Current Problem: These database functions can fail silently in several ways:

  1. ON CONFLICT DO NOTHING - Swallows constraint violations without notification
  2. IF NOT FOUND THEN RETURN; - Silently exits when data is missing
  3. Trigger functions returning NULL - No indication of partial failures
  4. No logging inside functions - No visibility into function execution

When these silent failures occur:

  • The application layer receives no error (function "succeeds" but does nothing)
  • No logs are generated for debugging
  • Issues are only discovered when users report missing data
  • Root cause analysis is extremely difficult

Example of Silent Failure:

-- This function silently does nothing if record doesn't exist
CREATE OR REPLACE FUNCTION public.process_item(p_user_id UUID, p_item_name TEXT)
RETURNS void AS $$
BEGIN
    SELECT item_id INTO v_item_id FROM items WHERE name = p_item_name;
    IF v_item_id IS NULL THEN
        RETURN;  -- Silent failure - no log, no error
    END IF;
    -- ...
END;
$$;

ADR-029 established Logstash + Bugsink for error tracking, with PostgreSQL log integration. This ADR defines the implementation.

Decision

We will implement a standardized PostgreSQL function observability strategy with three tiers of logging severity.
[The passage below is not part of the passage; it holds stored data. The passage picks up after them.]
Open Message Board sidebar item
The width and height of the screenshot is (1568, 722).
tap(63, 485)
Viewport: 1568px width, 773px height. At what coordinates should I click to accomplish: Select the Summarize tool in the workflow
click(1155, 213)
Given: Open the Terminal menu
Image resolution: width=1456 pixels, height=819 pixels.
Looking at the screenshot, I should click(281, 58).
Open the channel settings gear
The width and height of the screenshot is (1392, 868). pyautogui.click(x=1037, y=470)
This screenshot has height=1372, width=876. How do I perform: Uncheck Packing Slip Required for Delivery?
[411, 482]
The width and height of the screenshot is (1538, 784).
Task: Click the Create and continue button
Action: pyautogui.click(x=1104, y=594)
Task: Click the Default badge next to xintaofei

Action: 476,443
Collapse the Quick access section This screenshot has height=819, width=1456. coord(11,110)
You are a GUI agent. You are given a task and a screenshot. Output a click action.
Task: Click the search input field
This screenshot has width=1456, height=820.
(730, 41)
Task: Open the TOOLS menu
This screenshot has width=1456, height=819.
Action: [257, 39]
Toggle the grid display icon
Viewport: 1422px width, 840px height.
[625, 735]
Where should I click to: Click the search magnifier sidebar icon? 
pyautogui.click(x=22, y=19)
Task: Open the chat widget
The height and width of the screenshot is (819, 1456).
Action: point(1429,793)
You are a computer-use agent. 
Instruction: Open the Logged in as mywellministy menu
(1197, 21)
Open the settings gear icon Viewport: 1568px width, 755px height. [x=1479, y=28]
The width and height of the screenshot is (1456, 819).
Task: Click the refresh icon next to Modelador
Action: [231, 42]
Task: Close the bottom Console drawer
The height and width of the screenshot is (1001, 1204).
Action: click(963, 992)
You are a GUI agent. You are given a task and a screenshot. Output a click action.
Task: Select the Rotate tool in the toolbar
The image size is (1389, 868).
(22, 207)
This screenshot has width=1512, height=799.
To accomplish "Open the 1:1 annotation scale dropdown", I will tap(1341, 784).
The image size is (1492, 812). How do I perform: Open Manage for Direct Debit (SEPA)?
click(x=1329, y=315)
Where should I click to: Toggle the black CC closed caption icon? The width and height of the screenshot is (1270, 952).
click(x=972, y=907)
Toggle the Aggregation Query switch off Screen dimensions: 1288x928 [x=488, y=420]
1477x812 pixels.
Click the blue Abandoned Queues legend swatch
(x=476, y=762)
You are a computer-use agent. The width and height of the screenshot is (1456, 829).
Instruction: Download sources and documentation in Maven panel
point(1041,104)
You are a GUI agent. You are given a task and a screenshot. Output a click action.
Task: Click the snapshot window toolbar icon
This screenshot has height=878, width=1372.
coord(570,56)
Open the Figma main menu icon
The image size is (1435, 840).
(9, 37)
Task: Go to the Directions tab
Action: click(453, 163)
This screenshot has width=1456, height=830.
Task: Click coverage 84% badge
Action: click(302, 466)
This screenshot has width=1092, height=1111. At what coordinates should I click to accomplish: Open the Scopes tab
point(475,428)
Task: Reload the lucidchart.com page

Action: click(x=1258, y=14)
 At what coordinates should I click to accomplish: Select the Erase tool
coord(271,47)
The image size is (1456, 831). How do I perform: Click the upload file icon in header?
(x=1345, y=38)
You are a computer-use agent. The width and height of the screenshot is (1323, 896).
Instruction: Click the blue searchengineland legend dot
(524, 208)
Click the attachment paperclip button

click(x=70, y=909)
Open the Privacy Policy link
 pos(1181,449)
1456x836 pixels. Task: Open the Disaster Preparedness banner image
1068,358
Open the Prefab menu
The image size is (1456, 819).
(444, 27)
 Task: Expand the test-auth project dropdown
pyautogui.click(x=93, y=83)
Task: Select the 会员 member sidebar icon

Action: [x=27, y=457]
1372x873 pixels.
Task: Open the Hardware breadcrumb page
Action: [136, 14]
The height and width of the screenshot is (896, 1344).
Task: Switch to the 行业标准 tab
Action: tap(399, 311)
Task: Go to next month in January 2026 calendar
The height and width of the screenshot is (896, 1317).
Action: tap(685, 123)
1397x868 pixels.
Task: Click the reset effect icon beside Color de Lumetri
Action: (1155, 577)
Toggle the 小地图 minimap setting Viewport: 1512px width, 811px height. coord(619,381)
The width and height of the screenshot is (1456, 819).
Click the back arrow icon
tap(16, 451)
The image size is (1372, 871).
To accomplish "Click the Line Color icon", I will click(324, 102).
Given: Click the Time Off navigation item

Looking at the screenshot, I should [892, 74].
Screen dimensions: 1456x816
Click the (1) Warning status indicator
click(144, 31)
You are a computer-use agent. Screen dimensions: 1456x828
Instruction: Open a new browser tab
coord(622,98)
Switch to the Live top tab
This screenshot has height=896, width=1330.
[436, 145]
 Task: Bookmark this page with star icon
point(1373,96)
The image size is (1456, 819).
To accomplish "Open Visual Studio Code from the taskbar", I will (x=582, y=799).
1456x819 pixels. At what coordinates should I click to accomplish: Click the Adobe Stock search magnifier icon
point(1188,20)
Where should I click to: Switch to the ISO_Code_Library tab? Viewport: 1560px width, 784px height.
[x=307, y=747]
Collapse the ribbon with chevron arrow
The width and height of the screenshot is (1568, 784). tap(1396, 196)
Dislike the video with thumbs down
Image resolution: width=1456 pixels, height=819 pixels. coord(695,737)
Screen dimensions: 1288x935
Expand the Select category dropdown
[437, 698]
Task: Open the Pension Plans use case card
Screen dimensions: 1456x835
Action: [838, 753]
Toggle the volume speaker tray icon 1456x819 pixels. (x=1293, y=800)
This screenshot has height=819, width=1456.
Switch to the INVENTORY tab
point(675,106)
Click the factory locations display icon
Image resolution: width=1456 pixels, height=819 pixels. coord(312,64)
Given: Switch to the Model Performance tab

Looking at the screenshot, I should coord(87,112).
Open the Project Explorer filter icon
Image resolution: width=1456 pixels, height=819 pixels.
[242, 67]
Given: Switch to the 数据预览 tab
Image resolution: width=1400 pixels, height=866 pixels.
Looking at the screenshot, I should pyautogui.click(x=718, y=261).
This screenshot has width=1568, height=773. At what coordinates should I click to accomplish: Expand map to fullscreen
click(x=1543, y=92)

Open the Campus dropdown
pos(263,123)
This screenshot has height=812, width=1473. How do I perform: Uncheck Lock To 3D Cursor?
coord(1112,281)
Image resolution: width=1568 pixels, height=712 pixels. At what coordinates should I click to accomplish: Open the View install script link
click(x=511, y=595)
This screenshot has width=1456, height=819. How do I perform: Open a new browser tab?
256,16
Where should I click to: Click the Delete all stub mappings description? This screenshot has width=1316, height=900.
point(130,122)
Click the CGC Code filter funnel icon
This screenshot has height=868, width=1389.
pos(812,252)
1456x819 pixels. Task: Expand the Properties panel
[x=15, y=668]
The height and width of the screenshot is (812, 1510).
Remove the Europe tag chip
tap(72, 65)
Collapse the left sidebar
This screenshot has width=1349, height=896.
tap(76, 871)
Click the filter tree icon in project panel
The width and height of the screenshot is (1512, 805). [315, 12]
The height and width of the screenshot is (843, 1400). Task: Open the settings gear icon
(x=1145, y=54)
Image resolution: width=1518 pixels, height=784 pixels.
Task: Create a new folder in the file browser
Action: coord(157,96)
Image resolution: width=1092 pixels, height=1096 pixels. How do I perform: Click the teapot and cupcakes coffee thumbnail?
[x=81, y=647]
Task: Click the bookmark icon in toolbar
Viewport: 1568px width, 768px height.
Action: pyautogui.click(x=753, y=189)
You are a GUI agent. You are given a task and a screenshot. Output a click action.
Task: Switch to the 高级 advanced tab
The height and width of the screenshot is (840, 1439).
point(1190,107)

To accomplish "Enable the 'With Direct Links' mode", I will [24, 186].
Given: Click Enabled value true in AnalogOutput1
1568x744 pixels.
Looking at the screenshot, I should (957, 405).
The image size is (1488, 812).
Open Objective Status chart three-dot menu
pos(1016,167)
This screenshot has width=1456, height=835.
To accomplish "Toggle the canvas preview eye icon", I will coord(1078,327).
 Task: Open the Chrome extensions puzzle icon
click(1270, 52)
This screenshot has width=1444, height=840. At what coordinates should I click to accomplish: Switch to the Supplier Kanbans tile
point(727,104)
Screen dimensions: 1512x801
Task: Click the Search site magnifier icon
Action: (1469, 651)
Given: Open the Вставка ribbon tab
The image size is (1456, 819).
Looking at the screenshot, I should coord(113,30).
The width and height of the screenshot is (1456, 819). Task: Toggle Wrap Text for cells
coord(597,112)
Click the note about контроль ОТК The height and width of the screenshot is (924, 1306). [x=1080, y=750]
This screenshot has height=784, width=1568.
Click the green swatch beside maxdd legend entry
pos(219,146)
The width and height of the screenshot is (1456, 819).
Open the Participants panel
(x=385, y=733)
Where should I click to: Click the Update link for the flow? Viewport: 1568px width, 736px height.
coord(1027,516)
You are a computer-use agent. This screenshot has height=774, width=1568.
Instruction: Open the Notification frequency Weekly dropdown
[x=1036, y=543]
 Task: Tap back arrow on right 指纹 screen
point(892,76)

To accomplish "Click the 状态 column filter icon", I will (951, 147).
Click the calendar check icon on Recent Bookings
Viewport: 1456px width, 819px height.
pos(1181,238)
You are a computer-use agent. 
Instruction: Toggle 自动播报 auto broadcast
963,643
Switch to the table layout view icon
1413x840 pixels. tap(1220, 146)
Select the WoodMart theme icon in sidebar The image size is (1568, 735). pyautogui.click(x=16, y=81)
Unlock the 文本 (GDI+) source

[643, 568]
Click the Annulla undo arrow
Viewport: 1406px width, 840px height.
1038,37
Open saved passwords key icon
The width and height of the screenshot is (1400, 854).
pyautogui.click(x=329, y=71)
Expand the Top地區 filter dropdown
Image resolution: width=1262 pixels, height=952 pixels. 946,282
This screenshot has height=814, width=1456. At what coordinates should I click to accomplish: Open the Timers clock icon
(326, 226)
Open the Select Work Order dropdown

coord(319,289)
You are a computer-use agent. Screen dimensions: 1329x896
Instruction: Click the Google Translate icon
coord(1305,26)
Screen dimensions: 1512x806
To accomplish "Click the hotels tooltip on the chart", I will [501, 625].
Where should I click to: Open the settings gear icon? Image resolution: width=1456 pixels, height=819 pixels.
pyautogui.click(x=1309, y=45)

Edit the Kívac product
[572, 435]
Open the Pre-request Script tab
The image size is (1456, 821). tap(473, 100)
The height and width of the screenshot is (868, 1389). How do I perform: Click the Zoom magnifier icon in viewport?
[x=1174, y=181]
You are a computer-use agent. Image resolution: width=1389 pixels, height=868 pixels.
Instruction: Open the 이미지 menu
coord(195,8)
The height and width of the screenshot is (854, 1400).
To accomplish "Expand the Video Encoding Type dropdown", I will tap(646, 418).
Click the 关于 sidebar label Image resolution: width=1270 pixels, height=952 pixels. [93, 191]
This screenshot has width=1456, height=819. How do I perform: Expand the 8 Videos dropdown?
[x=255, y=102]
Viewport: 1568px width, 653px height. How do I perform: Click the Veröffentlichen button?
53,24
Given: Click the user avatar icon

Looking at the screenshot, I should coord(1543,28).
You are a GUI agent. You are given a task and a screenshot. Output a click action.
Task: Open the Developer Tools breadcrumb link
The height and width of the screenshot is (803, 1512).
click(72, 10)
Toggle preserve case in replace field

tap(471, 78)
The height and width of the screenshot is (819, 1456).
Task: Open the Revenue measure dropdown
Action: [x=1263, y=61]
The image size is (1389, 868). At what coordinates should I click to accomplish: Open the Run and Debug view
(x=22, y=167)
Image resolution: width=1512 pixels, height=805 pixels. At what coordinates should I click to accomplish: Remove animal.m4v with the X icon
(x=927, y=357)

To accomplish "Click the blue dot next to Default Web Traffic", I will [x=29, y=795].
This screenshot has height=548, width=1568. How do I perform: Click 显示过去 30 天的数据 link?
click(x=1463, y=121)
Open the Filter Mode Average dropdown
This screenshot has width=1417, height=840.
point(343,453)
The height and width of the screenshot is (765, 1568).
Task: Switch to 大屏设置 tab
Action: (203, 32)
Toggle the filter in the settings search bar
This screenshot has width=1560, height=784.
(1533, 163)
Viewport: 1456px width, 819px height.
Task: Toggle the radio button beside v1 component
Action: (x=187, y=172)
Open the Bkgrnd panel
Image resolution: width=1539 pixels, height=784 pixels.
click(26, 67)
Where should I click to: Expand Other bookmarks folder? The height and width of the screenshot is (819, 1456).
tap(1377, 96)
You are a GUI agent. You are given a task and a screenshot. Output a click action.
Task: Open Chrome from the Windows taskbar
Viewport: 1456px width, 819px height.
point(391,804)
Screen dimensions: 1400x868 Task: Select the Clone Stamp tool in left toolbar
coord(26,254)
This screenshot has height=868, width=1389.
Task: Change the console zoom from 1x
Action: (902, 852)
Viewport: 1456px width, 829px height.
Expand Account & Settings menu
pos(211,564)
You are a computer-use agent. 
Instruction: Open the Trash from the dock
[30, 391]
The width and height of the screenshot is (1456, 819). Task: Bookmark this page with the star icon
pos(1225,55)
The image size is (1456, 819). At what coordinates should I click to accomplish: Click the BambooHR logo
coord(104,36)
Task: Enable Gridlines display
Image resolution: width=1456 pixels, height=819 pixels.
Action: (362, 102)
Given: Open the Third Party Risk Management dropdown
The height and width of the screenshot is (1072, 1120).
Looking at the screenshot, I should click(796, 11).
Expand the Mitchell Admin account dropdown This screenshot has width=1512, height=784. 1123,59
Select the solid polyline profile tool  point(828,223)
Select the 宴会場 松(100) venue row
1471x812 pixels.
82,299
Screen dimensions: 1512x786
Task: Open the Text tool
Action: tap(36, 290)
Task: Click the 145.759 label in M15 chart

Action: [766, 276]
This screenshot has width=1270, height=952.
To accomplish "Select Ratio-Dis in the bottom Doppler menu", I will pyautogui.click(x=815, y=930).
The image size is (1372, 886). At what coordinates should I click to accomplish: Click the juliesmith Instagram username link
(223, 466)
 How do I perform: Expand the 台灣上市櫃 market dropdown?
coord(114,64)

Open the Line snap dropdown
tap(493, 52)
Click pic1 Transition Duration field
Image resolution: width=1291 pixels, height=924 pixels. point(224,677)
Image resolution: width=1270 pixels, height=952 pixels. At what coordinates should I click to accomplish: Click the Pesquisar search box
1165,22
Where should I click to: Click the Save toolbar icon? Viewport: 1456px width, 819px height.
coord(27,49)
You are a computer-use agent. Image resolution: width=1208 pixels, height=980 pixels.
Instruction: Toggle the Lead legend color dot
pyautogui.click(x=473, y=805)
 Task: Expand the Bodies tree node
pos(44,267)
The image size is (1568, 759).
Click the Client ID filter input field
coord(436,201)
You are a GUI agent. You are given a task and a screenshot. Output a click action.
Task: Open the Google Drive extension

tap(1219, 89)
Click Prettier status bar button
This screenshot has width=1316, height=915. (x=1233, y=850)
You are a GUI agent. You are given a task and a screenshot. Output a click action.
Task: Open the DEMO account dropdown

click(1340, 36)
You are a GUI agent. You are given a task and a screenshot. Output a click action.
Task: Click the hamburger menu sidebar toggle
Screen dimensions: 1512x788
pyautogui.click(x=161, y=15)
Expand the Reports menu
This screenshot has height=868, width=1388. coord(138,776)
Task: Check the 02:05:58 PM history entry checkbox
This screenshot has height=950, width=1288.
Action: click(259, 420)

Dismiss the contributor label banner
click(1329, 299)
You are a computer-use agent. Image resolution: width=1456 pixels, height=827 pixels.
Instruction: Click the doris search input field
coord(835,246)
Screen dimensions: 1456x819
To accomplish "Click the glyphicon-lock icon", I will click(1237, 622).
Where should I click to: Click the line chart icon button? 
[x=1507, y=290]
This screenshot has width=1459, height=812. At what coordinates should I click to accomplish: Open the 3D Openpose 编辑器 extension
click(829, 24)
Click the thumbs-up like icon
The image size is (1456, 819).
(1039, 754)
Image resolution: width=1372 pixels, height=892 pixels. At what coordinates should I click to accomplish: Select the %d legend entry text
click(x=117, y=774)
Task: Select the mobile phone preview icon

1. Function Logging Helper

Create a reusable logging function that outputs structured JSON to PostgreSQL logs:

-- Function to emit structured log messages from PL/pgSQL
CREATE OR REPLACE FUNCTION public.fn_log(
    p_level TEXT,           -- 'DEBUG', 'INFO', 'NOTICE', 'WARNING', 'ERROR'
    p_function_name TEXT,   -- The calling function name
    p_message TEXT,         -- Human-readable message
    p_context JSONB DEFAULT NULL  -- Additional context (user_id, params, etc.)
)
RETURNS void
LANGUAGE plpgsql
AS $$
DECLARE
    log_line TEXT;
BEGIN
    -- Build structured JSON log line
    log_line := jsonb_build_object(
        'timestamp', now(),
        'level', p_level,
        'source', 'postgresql',
        'function', p_function_name,
        'message', p_message,
        'context', COALESCE(p_context, '{}'::jsonb)
    )::text;

    -- Use appropriate RAISE level
    CASE p_level
        WHEN 'DEBUG' THEN RAISE DEBUG '%', log_line;
        WHEN 'INFO' THEN RAISE INFO '%', log_line;
        WHEN 'NOTICE' THEN RAISE NOTICE '%', log_line;
        WHEN 'WARNING' THEN RAISE WARNING '%', log_line;
        WHEN 'ERROR' THEN RAISE LOG '%', log_line;  -- Use LOG for errors to ensure capture
        ELSE RAISE NOTICE '%', log_line;
    END CASE;
END;
$$;

2. Logging Tiers

Tier 1: Critical Functions (Always Log)

Functions where silent failure causes data corruption or user-facing issues:

Function Type Log Events
User creation/management User creation, profile creation, errors
Permission/role changes Role not found, permission denied
Financial transactions Transaction not found, balance issues
Data approval workflows Record not found, permission denied
Critical business operations Items added, operations completed

Pattern:

CREATE OR REPLACE FUNCTION public.process_critical_operation(p_user_id UUID, p_operation_name TEXT)
RETURNS void AS $$
DECLARE
    v_operation_id BIGINT;
    v_context JSONB;
BEGIN
    v_context := jsonb_build_object('user_id', p_user_id, 'operation_name', p_operation_name);

    SELECT operation_id INTO v_operation_id
    FROM public.operations WHERE name = p_operation_name;

    IF v_operation_id IS NULL THEN
        -- Log the issue instead of silent return
        PERFORM fn_log('WARNING', 'process_critical_operation',
            'Operation not found: ' || p_operation_name, v_context);
        RETURN;
    END IF;

    -- Perform operation
    INSERT INTO public.user_operations (user_id, operation_id)
    VALUES (p_user_id, v_operation_id)
    ON CONFLICT (user_id, operation_id) DO NOTHING;

    IF FOUND THEN
        PERFORM fn_log('INFO', 'process_critical_operation',
            'Operation completed: ' || p_operation_name, v_context);
    END IF;
END;
$$;

Tier 2: Business Logic Functions (Log on Anomalies)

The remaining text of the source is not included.